TOCANDO FERIDAS

                Um dos aspectos mais marcantes dos fatos que alardearam e comprovaram a ressurreição de Cristo está na incredulidade humana, em especial aquela representada pela incredulidade do amigo Tomé. Esse nos representa. Esse, de fato, age como qualquer humano em sua racionalidade imediata, que exige provas, quer ver, tocar, sentir… Estava longe dos fatos, ausente do clima eufórico que permeou o coração daqueles que se deixaram envolver pelos “últimos acontecimentos”, revelações e manifestações dos agraciados pela presença miraculosa de Jesus após sua paixão e morte. “Nós vimos o Senhor, Ele esteve entre nós, Ele vive”!
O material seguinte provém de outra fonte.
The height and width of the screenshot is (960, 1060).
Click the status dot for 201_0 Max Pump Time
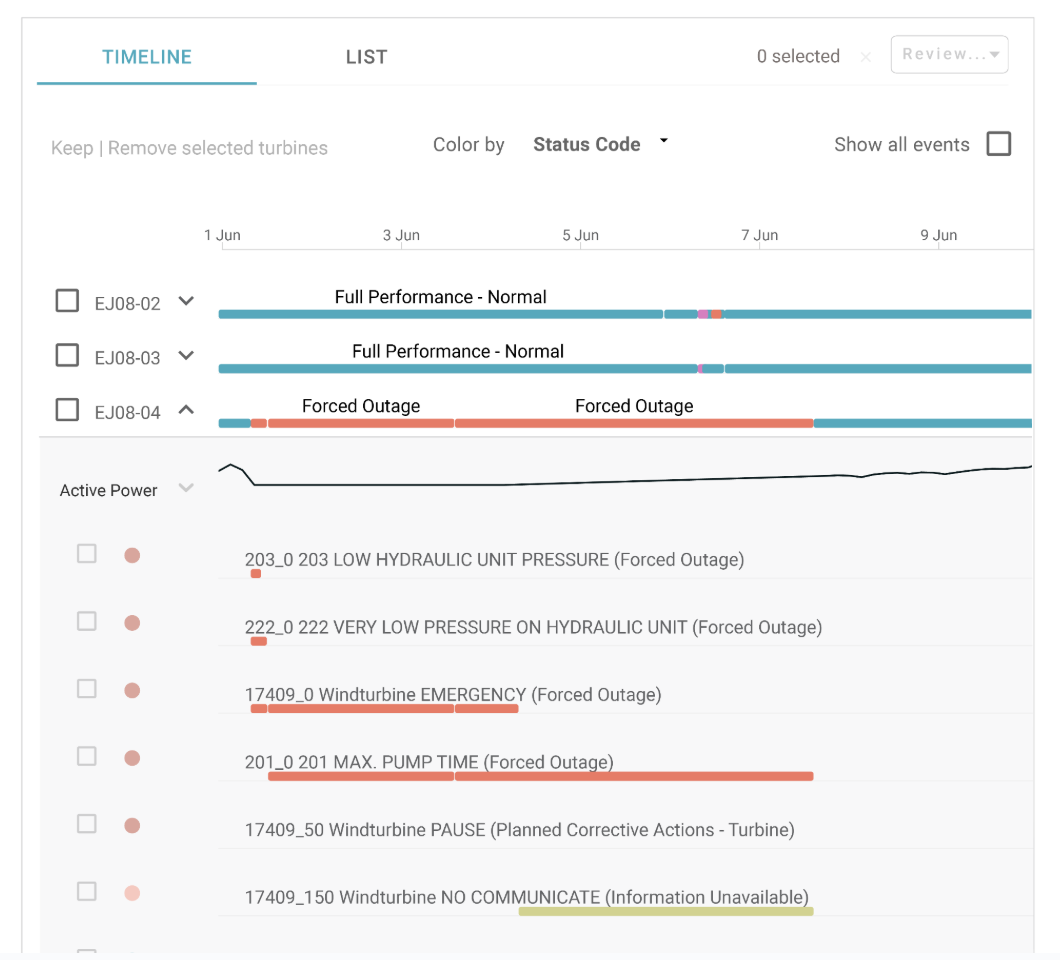(132, 758)
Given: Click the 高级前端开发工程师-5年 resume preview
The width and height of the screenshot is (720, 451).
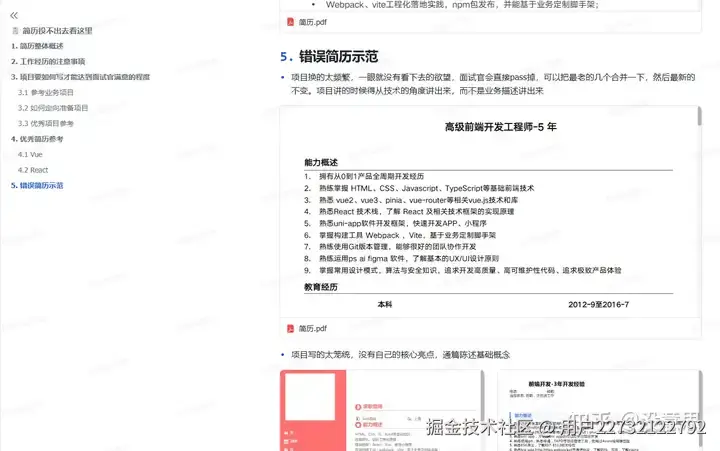Looking at the screenshot, I should coord(490,212).
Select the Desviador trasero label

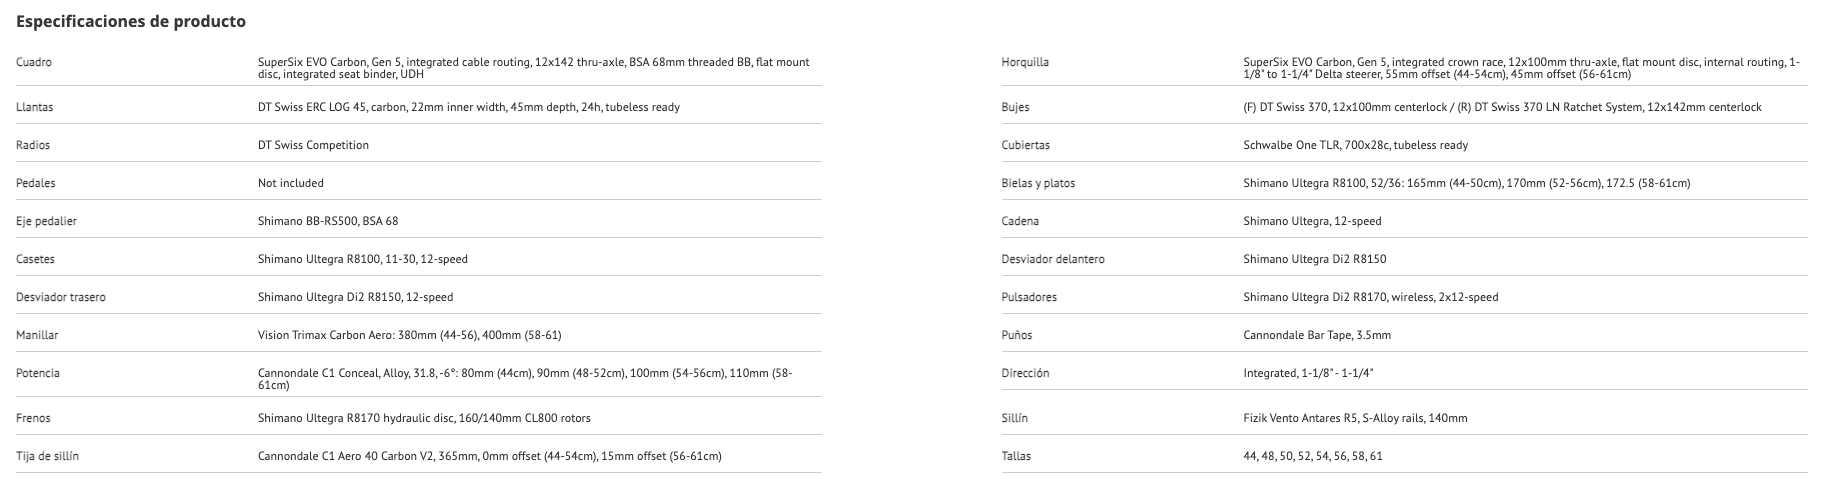tap(61, 297)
                Ora, a reação daquele que chegou atrasado, que nada disso testemunhou, não poderia ser outra. “Só acredito vendo; só acredito se tocar suas feridas, sentir a profundidade dos pregos, o corte da lança em seu peito”. Isso ele viu, sentiu, chorou em sua agonia e dor. As feridas que os homens provocaram em Jesus, de certa forma, também foram provocadas e infringidas em seu próprio corpo. Solidário na dor daquele amigo injustiçado e impotente diante de suas fraquezas, Tomé nada pode fazer. Então fugiu acovardado. Ao retornar, para sua surpresa, o clima era outro. Havia alegria invés de tristeza. Havia uma esperança renovada, uma euforia inexplicável, um fato novo: Ele vive!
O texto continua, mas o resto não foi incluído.